S3_WIKI_BUCKET = f"{USERNAME}-wikidata"

DATE_PARAM = "2023-11-24"

s3 = boto3.client("s3")


In [28]:
# Step 1: Parse the date parameter

target_date = datetime.strptime(DATE_PARAM, "%Y-%m-%d").date()

print("Target date:", target_date)


Target date: 2023-11-24


In [30]:
# Step 2: Build Wikimedia Top Pageviews API URL

url = (
    "https://wikimedia.org/api/rest_v1/metrics/pageviews/top/"
    f"en.wikipedia/all-access/"
    f"{target_date.year}/{target_date.month:02d}/{target_date.day:02d}"
)

print("API URL:", url)


API URL: https://wikimedia.org/api/rest_v1/metrics/pageviews/top/en.wikipedia/all-access/2023/11/24


In [31]:
headers = {
    "User-Agent": "ECBS5147-DataEngineering-Student (etnav@student.ceu.edu)"
}

response = requests.get(url, headers=headers)
response.raise_for_status()

data = response.json()



In [32]:
print("Keys in response:", data.keys())


Keys in response: dict_keys(['items'])


In [33]:
# Step 4: Transform API response into flat records

articles = data["items"][0]["articles"]

records = []
retrieved_at = datetime.utcnow().isoformat()

for article in articles:
    records.append(
        {
            "title": article["article"],
            "views": article["views"],
            "rank": article["rank"],
            "date": DATE_PARAM,
            "retrieved_at": retrieved_at,
        }
    )

print("Number of records:", len(records))
print("First record:", records[0])


Number of records: 1000
First record: {'title': 'Main_Page', 'views': 4342819, 'rank': 1, 'date': '2023-11-24', 'retrieved_at': '2025-12-23T20:10:01.650793'}


  retrieved_at = datetime.utcnow().isoformat()


In [34]:
# Step 5: Write JSON Lines file locally

local_file = f"raw-views-{DATE_PARAM}.json"

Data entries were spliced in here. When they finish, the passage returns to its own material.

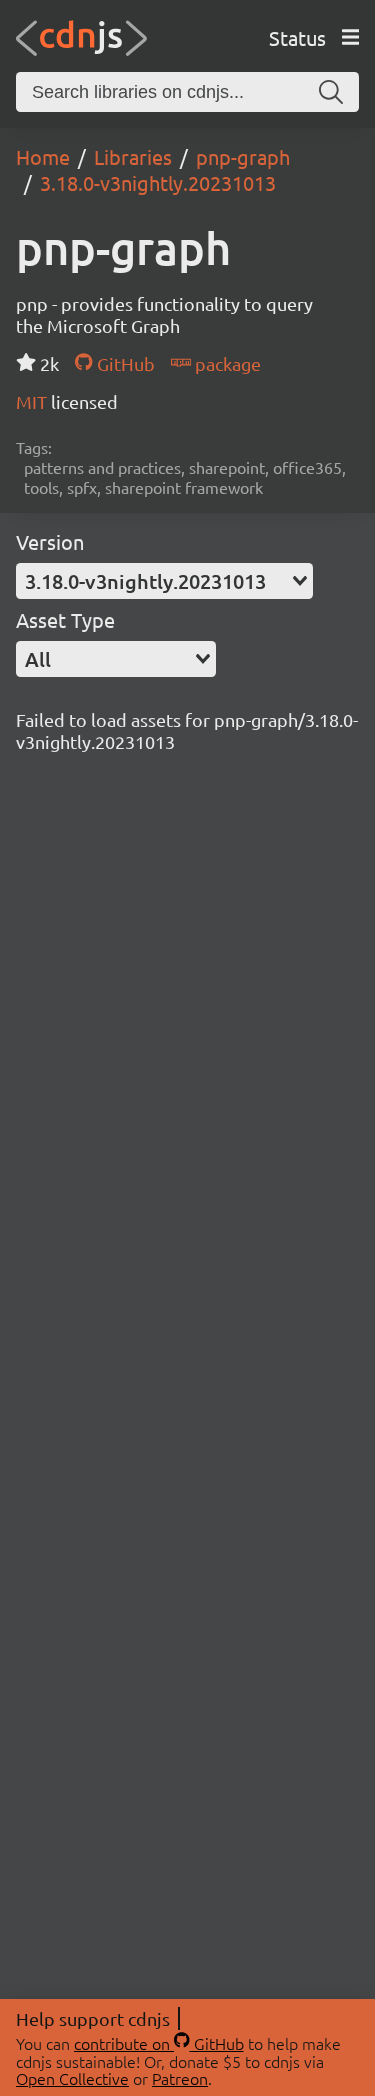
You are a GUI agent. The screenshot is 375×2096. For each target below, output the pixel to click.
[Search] (331, 92)
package (226, 363)
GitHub (123, 363)
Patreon (180, 2078)
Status (297, 37)
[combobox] (164, 581)
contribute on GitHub (159, 2043)
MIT (33, 401)
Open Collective (72, 2078)
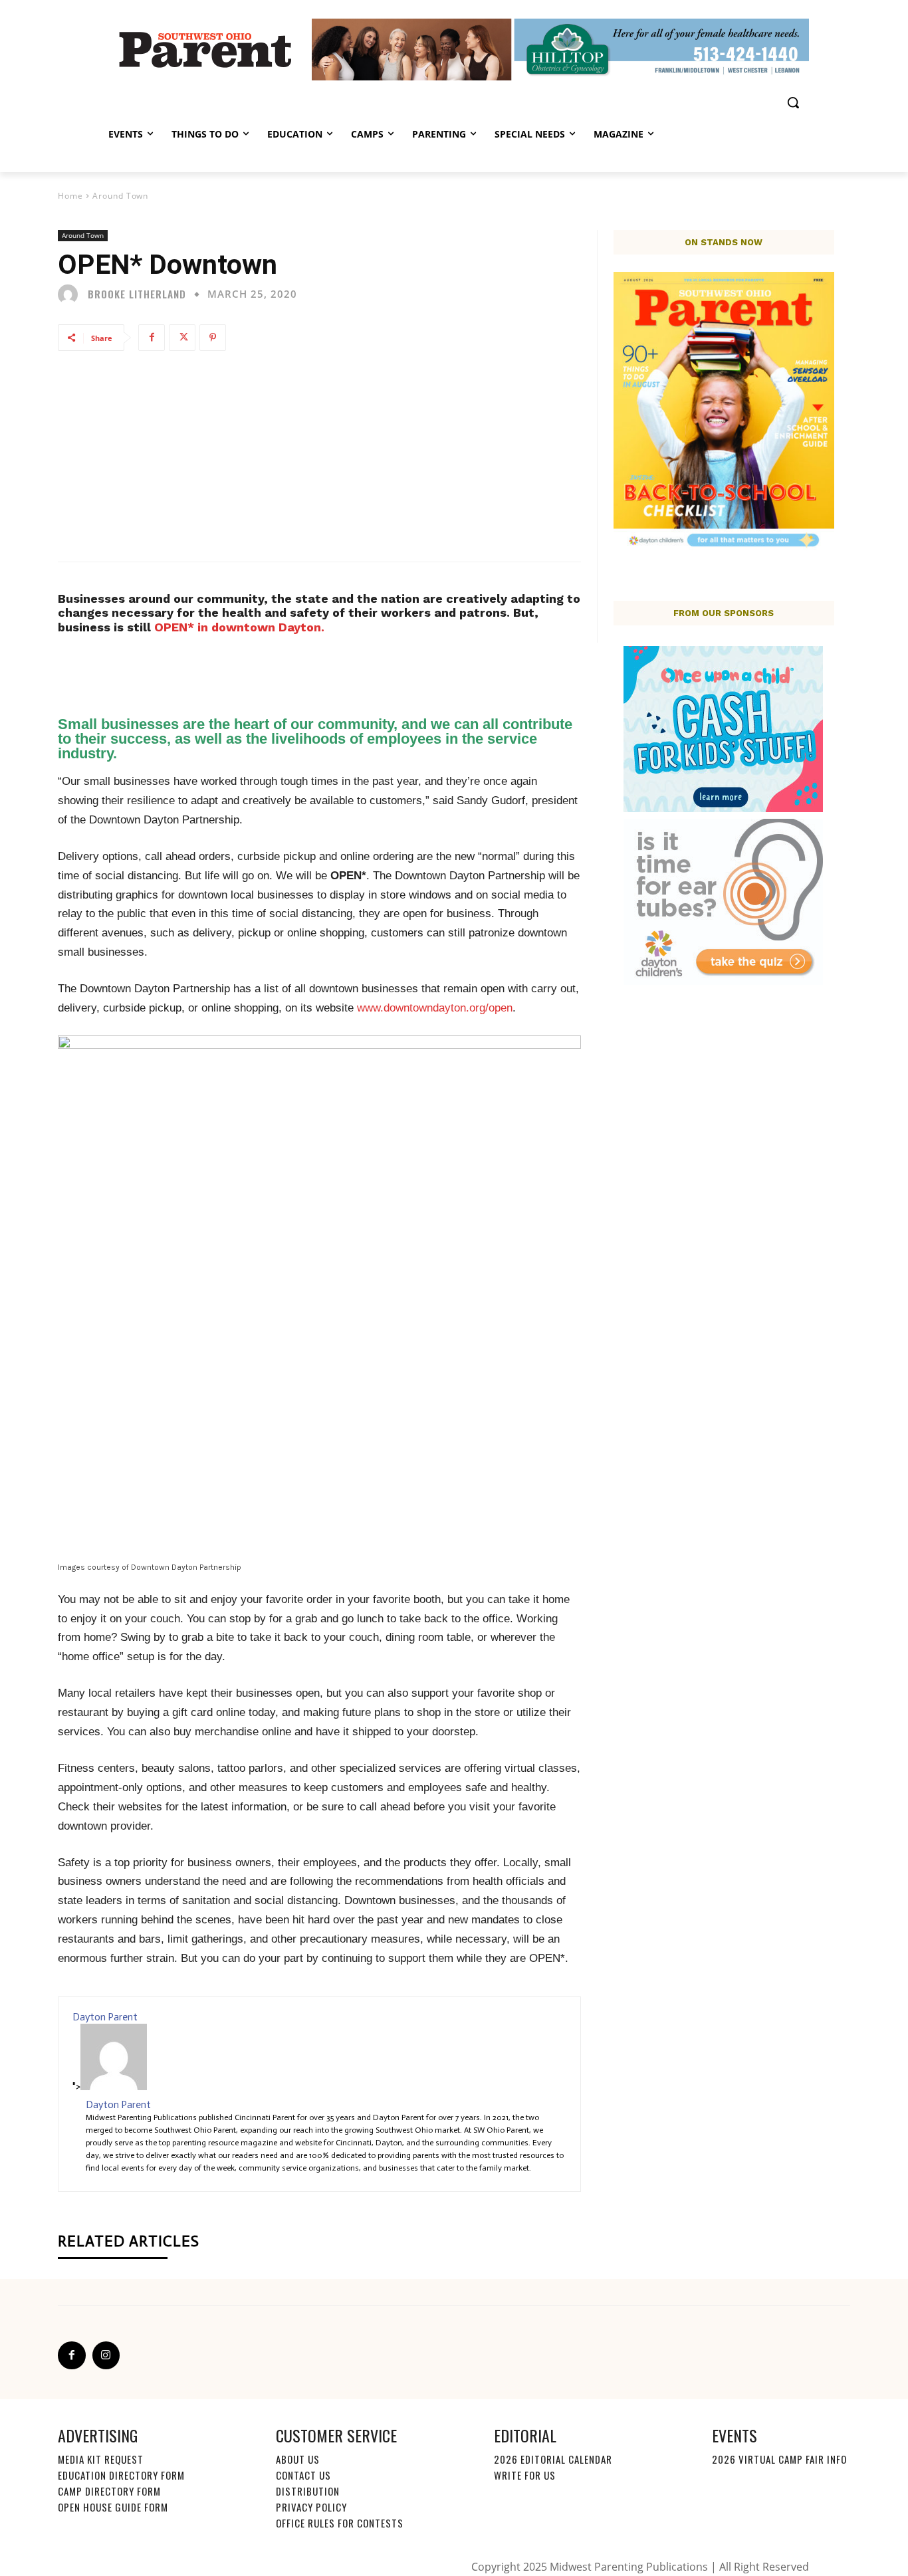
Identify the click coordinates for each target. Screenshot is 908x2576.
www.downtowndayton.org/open (434, 1008)
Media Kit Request (101, 2459)
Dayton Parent (105, 2017)
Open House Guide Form (113, 2507)
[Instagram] (106, 2355)
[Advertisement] (319, 455)
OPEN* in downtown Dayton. (239, 627)
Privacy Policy (311, 2507)
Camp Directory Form (109, 2491)
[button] (793, 102)
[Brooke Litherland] (71, 294)
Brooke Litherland (137, 294)
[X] (182, 337)
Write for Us (525, 2475)
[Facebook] (151, 337)
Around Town (120, 195)
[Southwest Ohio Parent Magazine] (205, 49)
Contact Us (303, 2475)
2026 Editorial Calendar (553, 2459)
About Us (298, 2459)
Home (70, 195)
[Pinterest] (212, 337)
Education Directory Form (121, 2475)
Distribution (308, 2491)
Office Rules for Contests (339, 2523)
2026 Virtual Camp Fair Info (779, 2459)
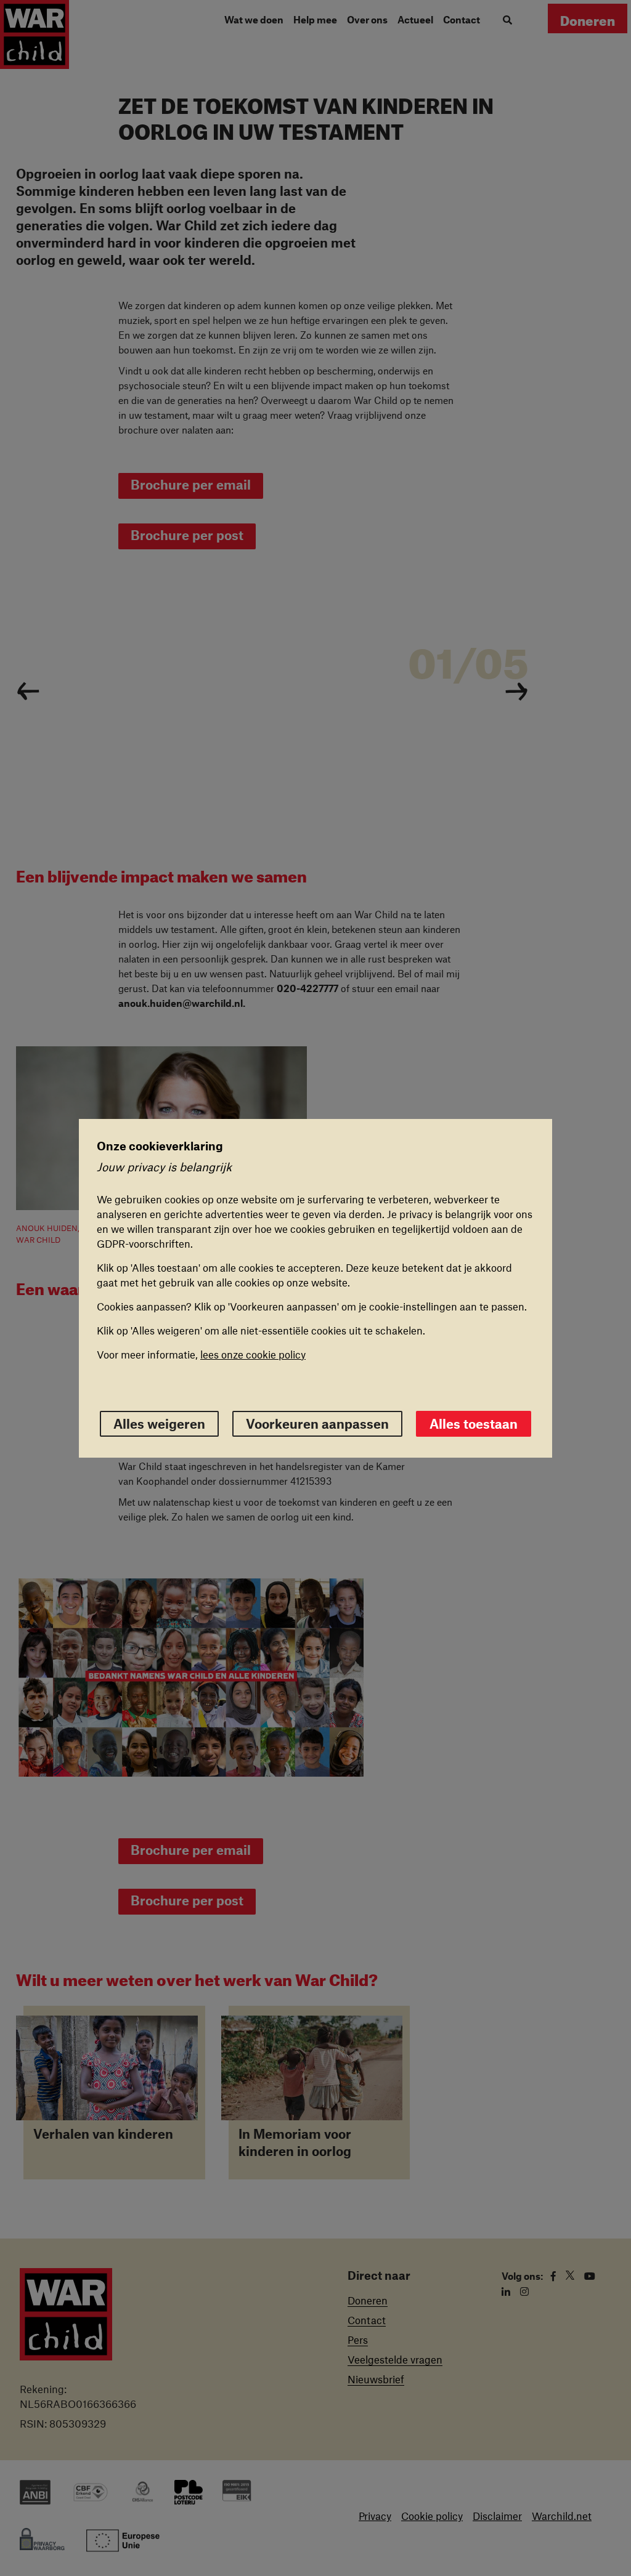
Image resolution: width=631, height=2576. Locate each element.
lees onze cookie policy (253, 1354)
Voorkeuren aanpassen (317, 1423)
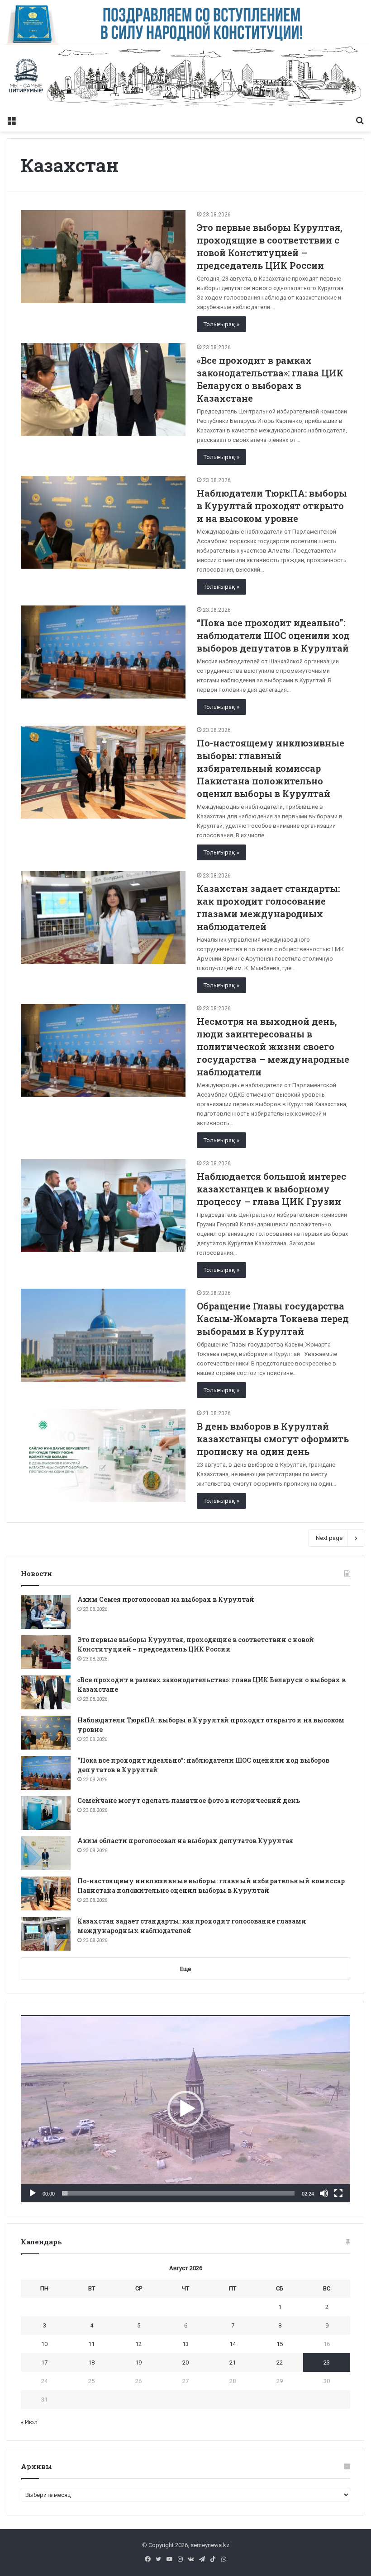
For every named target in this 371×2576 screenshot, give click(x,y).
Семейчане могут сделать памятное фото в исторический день (188, 1800)
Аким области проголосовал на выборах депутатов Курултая (185, 1840)
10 (44, 2344)
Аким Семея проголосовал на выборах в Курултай (165, 1599)
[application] (185, 2108)
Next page (329, 1537)
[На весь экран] (338, 2193)
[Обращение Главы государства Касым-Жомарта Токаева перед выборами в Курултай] (103, 1335)
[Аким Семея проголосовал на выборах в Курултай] (46, 1612)
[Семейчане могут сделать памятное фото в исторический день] (46, 1813)
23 (326, 2362)
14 (232, 2344)
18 (91, 2362)
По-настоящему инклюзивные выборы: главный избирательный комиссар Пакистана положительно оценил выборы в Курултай (270, 768)
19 (138, 2362)
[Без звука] (323, 2193)
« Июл (29, 2422)
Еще (185, 1969)
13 (185, 2344)
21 (232, 2362)
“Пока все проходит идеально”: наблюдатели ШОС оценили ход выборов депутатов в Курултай (273, 635)
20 (185, 2362)
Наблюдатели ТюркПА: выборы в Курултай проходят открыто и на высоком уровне (272, 505)
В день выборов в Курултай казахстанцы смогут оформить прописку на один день (273, 1438)
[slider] (178, 2193)
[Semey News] (185, 78)
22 (279, 2362)
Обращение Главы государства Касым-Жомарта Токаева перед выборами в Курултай (273, 1318)
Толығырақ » (221, 324)
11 (91, 2344)
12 (138, 2344)
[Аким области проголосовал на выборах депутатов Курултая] (46, 1853)
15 (279, 2344)
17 (44, 2362)
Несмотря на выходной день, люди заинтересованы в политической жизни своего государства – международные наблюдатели (273, 1046)
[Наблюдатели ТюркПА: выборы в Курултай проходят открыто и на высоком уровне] (103, 522)
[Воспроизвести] (32, 2193)
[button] (185, 2109)
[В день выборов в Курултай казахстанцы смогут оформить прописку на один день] (103, 1455)
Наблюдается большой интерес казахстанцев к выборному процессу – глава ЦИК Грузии (271, 1188)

with open(local_file, "w") as f:
    for record in records:
        f.write(json.dumps(record) + "\n")

print("Wrote file:", local_file)


Wrote file: raw-views-2023-11-24.json


In [35]:
# Step 6: Upload file to S3

s3_key = f"raw-views/raw-views-{DATE_PARAM}.json"

s3.upload_file(
    local_file,
    S3_WIKI_BUCKET,
    s3_key,
)

print(f"Uploaded to s3://{S3_WIKI_BUCKET}/{s3_key}")


Uploaded to s3://etnav-wikidata/raw-views/raw-views-2023-11-24.json


In [36]:
# Test Lab: Verify file exists in S3

expected_key = f"raw-views/raw-views-{DATE_PARAM}.json"

try:
    s3.head_object(Bucket=S3_WIKI_BUCKET, Key=expected_key)
    print(f"File uploaded successfully to s3://{S3_WIKI_BUCKET}/{expected_key}")
except Exception as e:
    print(f"File not found at s3://{S3_WIKI_BUCKET}/{expected_key}")
    raise


File uploaded successfully to s3://etnav-wikidata/raw-views/raw-views-2023-11-24.json


In [37]:
print("Number of records:", len(records))


Number of records: 1000